Six simple diet tweaks to make today

Six simple diet tweaks to make today

If you’ve resolved to lose some weight this year, you may be wondering where to start. Before you get started, we highly recommend that you begin by reading the 5 steps to an acid reflux diet. Even when you know that losing weight is the right choice for your health, changing your habits can be overwhelming. So, here are simple diet tweaks you can make to your GERD diet today that can help get the scale moving in the right direction – and hopefully help you find relief from your GERD symptoms, too.

1. Eat more vegetables

Vegetables are loaded with healthy vitamins and minerals and can be incorporated into any meal. They’ll fill you up without a lot of calories, which is great for your waistline, so aim to fill half your plate with vegetables when preparing meals. Broccoli, celery, cauliflower, green beans, and carrots are all GERD-friendly choices. Just be sure to avoid vegetables that might trigger your symptoms, like tomatoes, garlic, and onions. If you’re convinced that you hate vegetables, try roasting them. Roasting vegetables concentrates and sweetens their flavor and will convert even the staunchest vegetable hater.
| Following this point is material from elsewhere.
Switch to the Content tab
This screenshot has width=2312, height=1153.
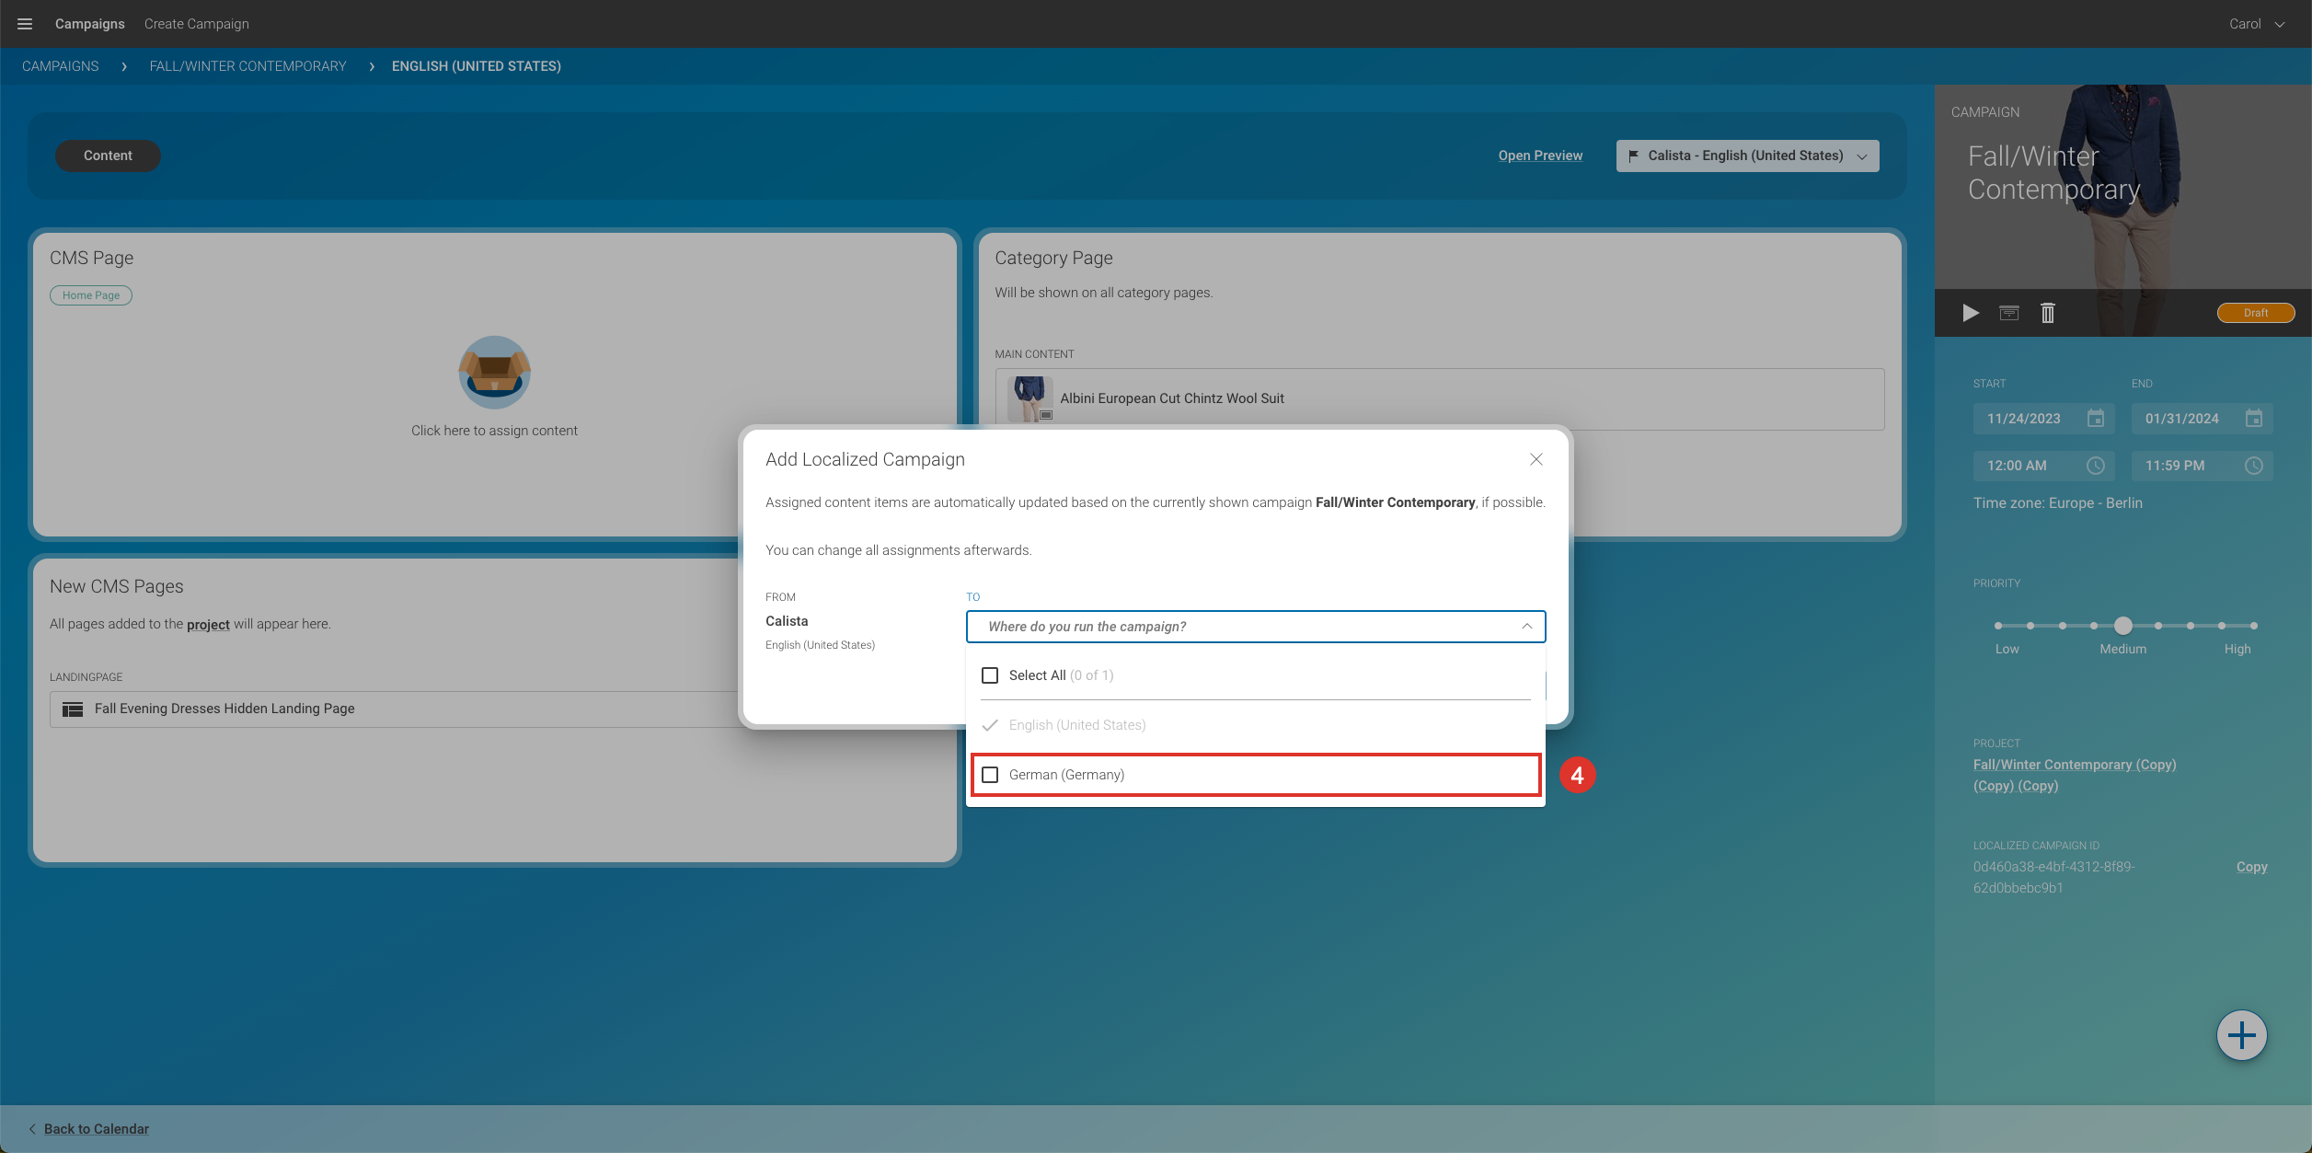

2. Choose chicken, turkey, or fish

Swap low-fat sources of protein like chicken, turkey, or fish for higher fat choices like red meat to reduce the number of calories in your diet. Low-fat choices also digest more quickly, which means you’re less likely to suffer a bout of reflux. Just opt to bake or broil them to keep them low fat and low calorie.

3. Pick the right carbohydrates

Carbohydrates are critical for a healthy body, but some are better choices than others. Processed snack foods, white bread, all kinds of pasta, and white rice add a lot of calories – but not much nutrition – to your diet. They’ll also cause your blood sugar to spike and then crash, which will leave you hungry and more likely to overeat. Look for low glycemic index foods like beans, sweet potatoes, whole grain bread, brown rice, and fruit instead to keep hunger at bay.

4. Have a salad

Although this may not sound tempting at first, a salad can make a delicious and nutritious meal alternative. There are endless combinations of vegetables to include in salads and topped with a lean protein like chicken or fish, a salad makes a complete meal. Again, be sure to avoid any triggers like tomatoes and onions, and watch out for high-fat dressings and toppings because they can quickly sabotage your weight loss efforts. (Be sure to check out The skinny on salad for your acid reflux diet for more salad traps to avoid.) Make salads a regular part of you meal rotation and you’ll be reducing calories while adding nutrition to your diet. You can’t beat that!

5. Satisfy your sweet tooth with fruit

When your sweet tooth beckons, grab a piece of fruit. While cookies, brownies, and other sweets are admittedly delicious, they are high in calories and do little to satisfy your hunger. Fruit can satisfy your craving for something sweet with fewer calories and because fruit has plenty of fiber, it will keep you feeling full longer. Apples, bananas, watermelon, honeydew, and cantaloupe are good choices for people with GERD, while citrus fruits like oranges and grapefruits can trigger symptoms in some people.

6. Don’t drink your calories

Sweetened sodas, juices, teas, and coffees can add significant calories to your daily intake. Eight ounces of whole milk has 136 calories, one 12-ounce can of cola has 140 calories, and a beer packs 150 calories. Those numbers add up quickly! In addition, some studies show that our brains don’t register the calories that we drink, so they don’t satisfy your hunger. Be mindful of what you’re drinking and how it might be contributing to your weight, and consider this: if you replace just one soda a day with water, you could lose a pound a month.

If you’re overwhelmed at the thought of making changes to your GERD diet, try incorporating one or two of these simple diet tweaks at a time. Then, once you feel comfortable with those changes, try another. You’ll likely find that making small changes will make a big difference over time and you’ll soon be feeling (and looking) better!